The cell division protein GpsB is a regulator of the penicillin binding protein A1 (PBP A1) in the Gram-positive human pathogen Listeria monocytogenes. Penicillin binding proteins mediate the last two steps of peptidoglycan biosynthesis as they polymerize and cross-link peptidoglycan strands, the main components of the bacterial cell wall. It is not known what other processes are controlled by GpsB. L. monocytogenes gpsB mutants are unable to grow at 42°C, but we observed that spontaneous suppressors correcting this defect arise on agar plates with high frequency. We here describe a first set of gpsB suppressors that mapped to the clpC and murZ genes. While ClpC is the ATPase component of the Clp protease, MurZ is a paralogue of the listerial UDP-N-acetylglucosamine (UDPGlcNAc) 1-carboxyvinyltransferase MurA. Both enzymes catalyze the enolpyruvyl transfer from phosphoenolpyruvate to UDP-GlcNAc, representing the first committed step of peptidoglycan biosynthesis. We confirmed that clean deletion of the clpC or murZ gene suppressed the ΔgpsB phenotype. It turned out that the absence of either gene leads to accumulation of MurA, and we show that artificial overexpression of MurA alone was sufficient for suppression.
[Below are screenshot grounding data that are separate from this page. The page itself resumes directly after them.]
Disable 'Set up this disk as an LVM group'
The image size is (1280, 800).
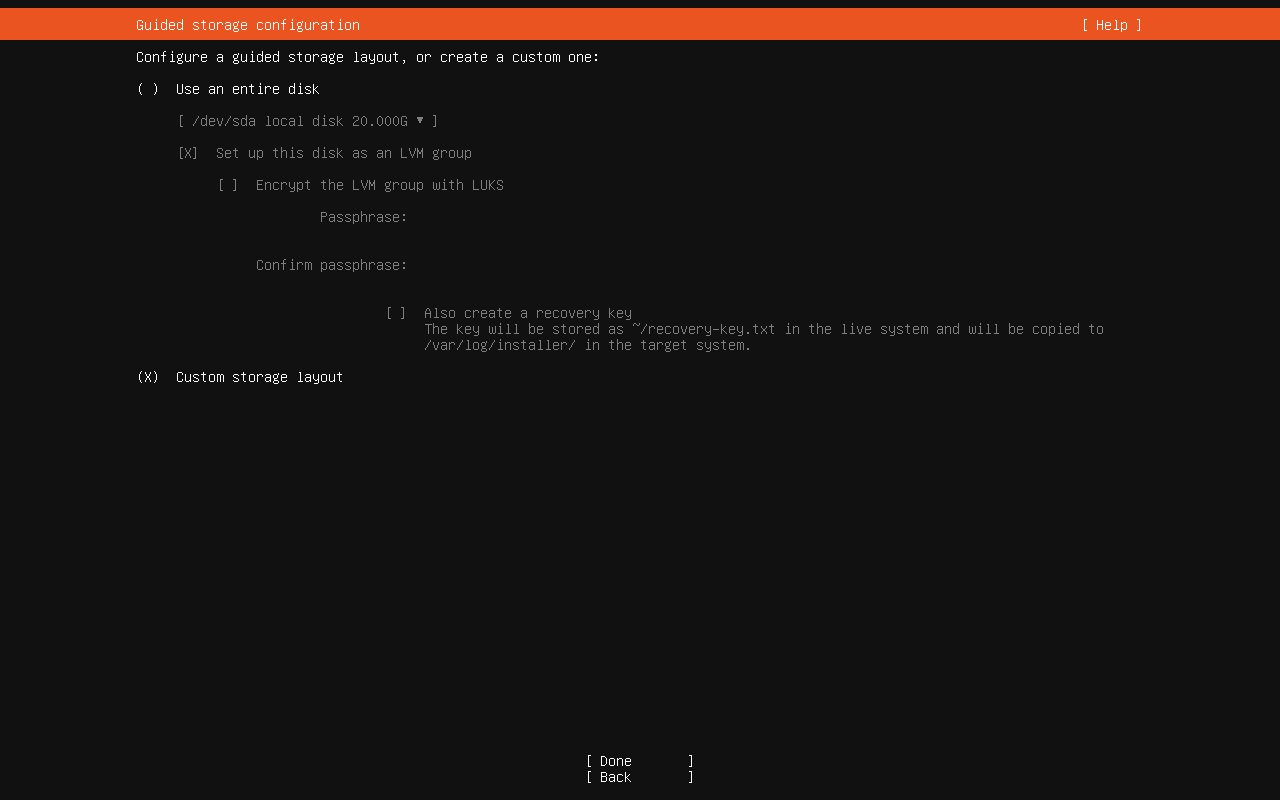[187, 153]
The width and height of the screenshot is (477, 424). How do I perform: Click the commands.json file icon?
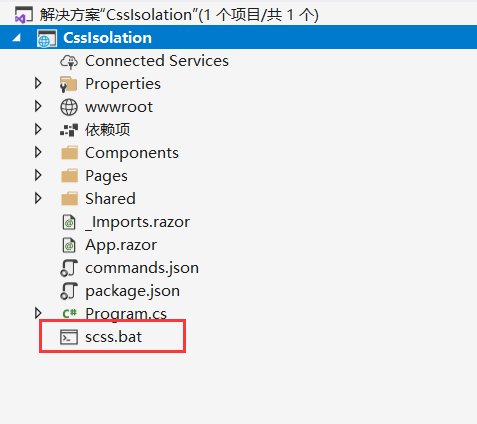69,268
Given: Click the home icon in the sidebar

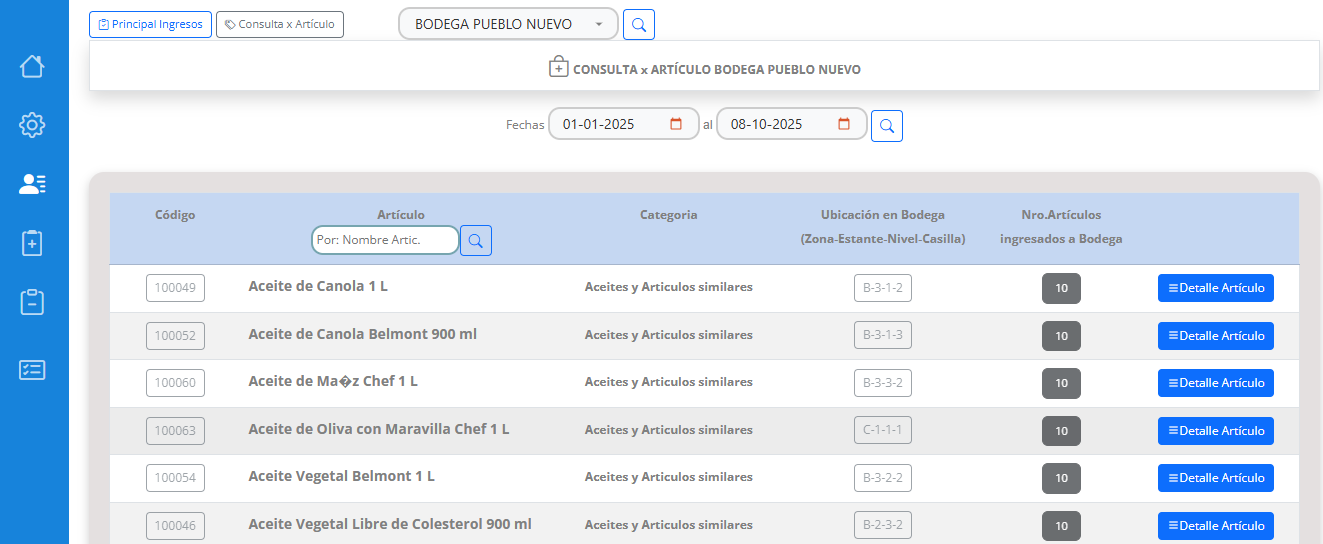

Inactivation of other UDP-GlcNAcconsuming pathways also suppressed the heat-sensitive growth of the ΔgpsB mutant, suggesting that an increased influx of precursor molecules into peptidoglycan biosynthesis can compensate for the lack of GpsB. Our results support a model according to which PBP A1 becomes misregulated and thus toxic in the absence of GpsB due to unproductive consumption of cell wall precursor molecules.